Stored items:
==*==

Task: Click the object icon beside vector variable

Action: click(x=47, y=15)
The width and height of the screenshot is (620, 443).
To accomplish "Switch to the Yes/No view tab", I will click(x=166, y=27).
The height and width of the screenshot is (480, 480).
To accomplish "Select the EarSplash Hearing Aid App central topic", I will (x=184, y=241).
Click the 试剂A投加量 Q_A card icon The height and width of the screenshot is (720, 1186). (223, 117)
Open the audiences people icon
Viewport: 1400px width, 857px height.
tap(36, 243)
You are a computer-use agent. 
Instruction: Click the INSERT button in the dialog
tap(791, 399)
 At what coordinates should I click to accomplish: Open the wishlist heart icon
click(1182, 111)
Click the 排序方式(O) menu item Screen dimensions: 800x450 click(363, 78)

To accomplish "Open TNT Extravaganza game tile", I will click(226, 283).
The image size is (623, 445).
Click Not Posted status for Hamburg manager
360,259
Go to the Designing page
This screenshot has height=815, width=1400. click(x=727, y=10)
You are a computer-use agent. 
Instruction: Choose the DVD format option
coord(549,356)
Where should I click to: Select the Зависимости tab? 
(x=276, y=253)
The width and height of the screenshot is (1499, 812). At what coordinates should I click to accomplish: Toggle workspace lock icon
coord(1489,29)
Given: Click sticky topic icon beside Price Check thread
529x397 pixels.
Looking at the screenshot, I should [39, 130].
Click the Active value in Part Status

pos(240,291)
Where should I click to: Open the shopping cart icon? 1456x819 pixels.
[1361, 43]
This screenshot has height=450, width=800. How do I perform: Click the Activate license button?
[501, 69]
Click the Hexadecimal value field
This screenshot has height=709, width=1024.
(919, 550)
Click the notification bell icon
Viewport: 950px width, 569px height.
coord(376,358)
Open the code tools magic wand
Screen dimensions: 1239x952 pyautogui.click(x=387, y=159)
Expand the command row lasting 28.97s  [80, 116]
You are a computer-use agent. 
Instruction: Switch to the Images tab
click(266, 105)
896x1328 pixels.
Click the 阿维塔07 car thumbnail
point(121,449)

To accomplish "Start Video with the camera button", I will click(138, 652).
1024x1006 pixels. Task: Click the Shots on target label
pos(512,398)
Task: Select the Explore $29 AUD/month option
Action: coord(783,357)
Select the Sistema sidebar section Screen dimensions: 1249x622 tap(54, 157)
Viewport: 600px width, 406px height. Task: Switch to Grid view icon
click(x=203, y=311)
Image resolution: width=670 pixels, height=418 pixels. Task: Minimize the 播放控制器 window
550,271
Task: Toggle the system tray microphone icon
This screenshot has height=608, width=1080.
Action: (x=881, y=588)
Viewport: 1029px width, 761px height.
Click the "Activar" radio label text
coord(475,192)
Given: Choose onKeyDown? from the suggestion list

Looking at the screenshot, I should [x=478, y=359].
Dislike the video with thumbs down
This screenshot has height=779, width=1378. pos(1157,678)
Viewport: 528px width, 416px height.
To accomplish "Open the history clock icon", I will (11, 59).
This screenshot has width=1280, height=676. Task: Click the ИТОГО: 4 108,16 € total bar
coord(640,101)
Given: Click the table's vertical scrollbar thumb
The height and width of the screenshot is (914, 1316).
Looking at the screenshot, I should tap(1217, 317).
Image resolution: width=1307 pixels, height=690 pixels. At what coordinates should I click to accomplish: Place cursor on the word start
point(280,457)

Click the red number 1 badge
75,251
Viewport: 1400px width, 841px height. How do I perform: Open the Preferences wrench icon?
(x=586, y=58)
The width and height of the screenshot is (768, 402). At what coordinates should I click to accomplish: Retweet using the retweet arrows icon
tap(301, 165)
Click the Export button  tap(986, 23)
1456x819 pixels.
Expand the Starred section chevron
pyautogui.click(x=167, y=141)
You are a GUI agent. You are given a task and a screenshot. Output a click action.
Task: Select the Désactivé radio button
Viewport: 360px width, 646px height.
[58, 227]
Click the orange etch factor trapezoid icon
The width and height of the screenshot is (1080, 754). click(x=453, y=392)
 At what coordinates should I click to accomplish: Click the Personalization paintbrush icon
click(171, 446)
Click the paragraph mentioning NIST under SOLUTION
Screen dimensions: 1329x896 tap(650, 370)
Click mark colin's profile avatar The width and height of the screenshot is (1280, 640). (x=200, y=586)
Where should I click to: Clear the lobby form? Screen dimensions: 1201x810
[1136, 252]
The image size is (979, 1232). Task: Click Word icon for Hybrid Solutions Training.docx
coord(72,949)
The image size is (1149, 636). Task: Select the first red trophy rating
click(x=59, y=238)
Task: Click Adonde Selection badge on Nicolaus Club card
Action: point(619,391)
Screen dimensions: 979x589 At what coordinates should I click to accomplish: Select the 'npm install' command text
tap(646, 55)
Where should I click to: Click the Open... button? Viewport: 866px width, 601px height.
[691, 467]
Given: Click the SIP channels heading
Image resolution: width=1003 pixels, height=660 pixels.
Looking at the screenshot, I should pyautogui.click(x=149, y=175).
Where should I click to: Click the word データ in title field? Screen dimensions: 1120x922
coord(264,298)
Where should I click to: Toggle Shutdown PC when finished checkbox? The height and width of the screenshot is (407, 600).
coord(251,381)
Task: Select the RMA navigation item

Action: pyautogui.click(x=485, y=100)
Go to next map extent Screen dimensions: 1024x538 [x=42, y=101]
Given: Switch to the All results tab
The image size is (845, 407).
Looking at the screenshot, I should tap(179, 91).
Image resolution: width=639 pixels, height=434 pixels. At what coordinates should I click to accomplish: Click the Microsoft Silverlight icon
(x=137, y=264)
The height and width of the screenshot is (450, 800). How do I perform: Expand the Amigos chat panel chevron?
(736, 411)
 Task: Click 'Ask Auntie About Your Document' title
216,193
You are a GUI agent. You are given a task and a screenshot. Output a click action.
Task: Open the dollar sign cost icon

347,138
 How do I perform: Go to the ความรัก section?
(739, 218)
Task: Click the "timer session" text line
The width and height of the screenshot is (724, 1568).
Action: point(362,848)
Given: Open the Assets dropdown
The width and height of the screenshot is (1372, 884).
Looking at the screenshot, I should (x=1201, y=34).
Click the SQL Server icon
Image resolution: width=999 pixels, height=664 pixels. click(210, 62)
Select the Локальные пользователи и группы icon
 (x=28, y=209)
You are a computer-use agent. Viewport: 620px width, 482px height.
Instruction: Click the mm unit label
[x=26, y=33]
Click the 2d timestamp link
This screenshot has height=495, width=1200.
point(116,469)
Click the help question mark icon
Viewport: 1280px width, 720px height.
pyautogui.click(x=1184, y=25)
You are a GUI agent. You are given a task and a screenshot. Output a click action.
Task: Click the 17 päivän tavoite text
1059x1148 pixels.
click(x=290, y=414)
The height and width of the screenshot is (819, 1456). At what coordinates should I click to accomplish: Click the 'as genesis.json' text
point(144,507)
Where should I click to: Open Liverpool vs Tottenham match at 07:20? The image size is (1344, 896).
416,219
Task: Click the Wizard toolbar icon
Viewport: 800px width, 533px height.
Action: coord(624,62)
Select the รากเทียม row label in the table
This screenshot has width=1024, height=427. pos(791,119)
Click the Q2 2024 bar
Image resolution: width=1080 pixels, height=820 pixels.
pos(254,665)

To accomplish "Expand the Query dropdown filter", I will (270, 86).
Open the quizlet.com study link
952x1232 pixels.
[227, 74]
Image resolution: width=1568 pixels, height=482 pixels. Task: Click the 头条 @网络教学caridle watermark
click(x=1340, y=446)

==*==

## WHAT YOU NEED TO DO:
Copy all of the data exactly.

## RESPONSE TO THIS TASK:
Task: Click the object icon beside vector variable

Action: click(x=47, y=15)
The width and height of the screenshot is (620, 443).
To accomplish "Switch to the Yes/No view tab", I will click(x=166, y=27).
The height and width of the screenshot is (480, 480).
To accomplish "Select the EarSplash Hearing Aid App central topic", I will (x=184, y=241).
Click the 试剂A投加量 Q_A card icon The height and width of the screenshot is (720, 1186). (223, 117)
Open the audiences people icon
Viewport: 1400px width, 857px height.
tap(36, 243)
You are a computer-use agent. 
Instruction: Click the INSERT button in the dialog
tap(791, 399)
 At what coordinates should I click to accomplish: Open the wishlist heart icon
click(1182, 111)
Click the 排序方式(O) menu item Screen dimensions: 800x450 click(363, 78)

To accomplish "Open TNT Extravaganza game tile", I will click(226, 283).
The image size is (623, 445).
Click Not Posted status for Hamburg manager
360,259
Go to the Designing page
This screenshot has height=815, width=1400. click(x=727, y=10)
You are a computer-use agent. 
Instruction: Choose the DVD format option
coord(549,356)
Where should I click to: Select the Зависимости tab? 
(x=276, y=253)
The width and height of the screenshot is (1499, 812). At what coordinates should I click to accomplish: Toggle workspace lock icon
coord(1489,29)
Given: Click sticky topic icon beside Price Check thread
529x397 pixels.
Looking at the screenshot, I should [39, 130].
Click the Active value in Part Status

pos(240,291)
Where should I click to: Open the shopping cart icon? 1456x819 pixels.
[1361, 43]
This screenshot has height=450, width=800. How do I perform: Click the Activate license button?
[501, 69]
Click the Hexadecimal value field
This screenshot has height=709, width=1024.
(919, 550)
Click the notification bell icon
Viewport: 950px width, 569px height.
coord(376,358)
Open the code tools magic wand
Screen dimensions: 1239x952 pyautogui.click(x=387, y=159)
Expand the command row lasting 28.97s  [80, 116]
You are a computer-use agent. 
Instruction: Switch to the Images tab
click(266, 105)
896x1328 pixels.
Click the 阿维塔07 car thumbnail
point(121,449)

To accomplish "Start Video with the camera button", I will click(138, 652).
1024x1006 pixels. Task: Click the Shots on target label
pos(512,398)
Task: Select the Explore $29 AUD/month option
Action: coord(783,357)
Select the Sistema sidebar section Screen dimensions: 1249x622 tap(54, 157)
Viewport: 600px width, 406px height. Task: Switch to Grid view icon
click(x=203, y=311)
Image resolution: width=670 pixels, height=418 pixels. Task: Minimize the 播放控制器 window
550,271
Task: Toggle the system tray microphone icon
This screenshot has height=608, width=1080.
Action: (x=881, y=588)
Viewport: 1029px width, 761px height.
Click the "Activar" radio label text
coord(475,192)
Given: Choose onKeyDown? from the suggestion list

Looking at the screenshot, I should [x=478, y=359].
Dislike the video with thumbs down
This screenshot has height=779, width=1378. pos(1157,678)
Viewport: 528px width, 416px height.
To accomplish "Open the history clock icon", I will (11, 59).
This screenshot has width=1280, height=676. Task: Click the ИТОГО: 4 108,16 € total bar
coord(640,101)
Given: Click the table's vertical scrollbar thumb
The height and width of the screenshot is (914, 1316).
Looking at the screenshot, I should tap(1217, 317).
Image resolution: width=1307 pixels, height=690 pixels. At what coordinates should I click to accomplish: Place cursor on the word start
point(280,457)

Click the red number 1 badge
75,251
Viewport: 1400px width, 841px height. How do I perform: Open the Preferences wrench icon?
(x=586, y=58)
The width and height of the screenshot is (768, 402). At what coordinates should I click to accomplish: Retweet using the retweet arrows icon
tap(301, 165)
Click the Export button  tap(986, 23)
1456x819 pixels.
Expand the Starred section chevron
pyautogui.click(x=167, y=141)
You are a GUI agent. You are given a task and a screenshot. Output a click action.
Task: Select the Désactivé radio button
Viewport: 360px width, 646px height.
[58, 227]
Click the orange etch factor trapezoid icon
The width and height of the screenshot is (1080, 754). click(x=453, y=392)
 At what coordinates should I click to accomplish: Click the Personalization paintbrush icon
click(171, 446)
Click the paragraph mentioning NIST under SOLUTION
Screen dimensions: 1329x896 tap(650, 370)
Click mark colin's profile avatar The width and height of the screenshot is (1280, 640). (x=200, y=586)
Where should I click to: Clear the lobby form? Screen dimensions: 1201x810
[1136, 252]
The image size is (979, 1232). Task: Click Word icon for Hybrid Solutions Training.docx
coord(72,949)
The image size is (1149, 636). Task: Select the first red trophy rating
click(x=59, y=238)
Task: Click Adonde Selection badge on Nicolaus Club card
Action: point(619,391)
Screen dimensions: 979x589 At what coordinates should I click to accomplish: Select the 'npm install' command text
tap(646, 55)
Where should I click to: Click the Open... button? Viewport: 866px width, 601px height.
[691, 467]
Given: Click the SIP channels heading
Image resolution: width=1003 pixels, height=660 pixels.
Looking at the screenshot, I should pyautogui.click(x=149, y=175).
Where should I click to: Click the word データ in title field? Screen dimensions: 1120x922
coord(264,298)
Where should I click to: Toggle Shutdown PC when finished checkbox? The height and width of the screenshot is (407, 600).
coord(251,381)
Task: Select the RMA navigation item

Action: pyautogui.click(x=485, y=100)
Go to next map extent Screen dimensions: 1024x538 [x=42, y=101]
Given: Switch to the All results tab
The image size is (845, 407).
Looking at the screenshot, I should tap(179, 91).
Image resolution: width=639 pixels, height=434 pixels. At what coordinates should I click to accomplish: Click the Microsoft Silverlight icon
(x=137, y=264)
The height and width of the screenshot is (450, 800). How do I perform: Expand the Amigos chat panel chevron?
(736, 411)
 Task: Click 'Ask Auntie About Your Document' title
216,193
You are a GUI agent. You are given a task and a screenshot. Output a click action.
Task: Open the dollar sign cost icon

347,138
 How do I perform: Go to the ความรัก section?
(739, 218)
Task: Click the "timer session" text line
The width and height of the screenshot is (724, 1568).
Action: point(362,848)
Given: Open the Assets dropdown
The width and height of the screenshot is (1372, 884).
Looking at the screenshot, I should (x=1201, y=34).
Click the SQL Server icon
Image resolution: width=999 pixels, height=664 pixels. click(210, 62)
Select the Локальные пользователи и группы icon
 (x=28, y=209)
You are a computer-use agent. Viewport: 620px width, 482px height.
Instruction: Click the mm unit label
[x=26, y=33]
Click the 2d timestamp link
This screenshot has height=495, width=1200.
point(116,469)
Click the help question mark icon
Viewport: 1280px width, 720px height.
pyautogui.click(x=1184, y=25)
You are a GUI agent. You are given a task and a screenshot. Output a click action.
Task: Click the 17 päivän tavoite text
1059x1148 pixels.
click(x=290, y=414)
The height and width of the screenshot is (819, 1456). At what coordinates should I click to accomplish: Click the 'as genesis.json' text
point(144,507)
Where should I click to: Open Liverpool vs Tottenham match at 07:20? The image size is (1344, 896).
416,219
Task: Click the Wizard toolbar icon
Viewport: 800px width, 533px height.
Action: coord(624,62)
Select the รากเทียม row label in the table
This screenshot has width=1024, height=427. pos(791,119)
Click the Q2 2024 bar
Image resolution: width=1080 pixels, height=820 pixels.
pos(254,665)

To accomplish "Expand the Query dropdown filter", I will (270, 86).
Open the quizlet.com study link
952x1232 pixels.
[227, 74]
Image resolution: width=1568 pixels, height=482 pixels. Task: Click the 头条 @网络教学caridle watermark
click(x=1340, y=446)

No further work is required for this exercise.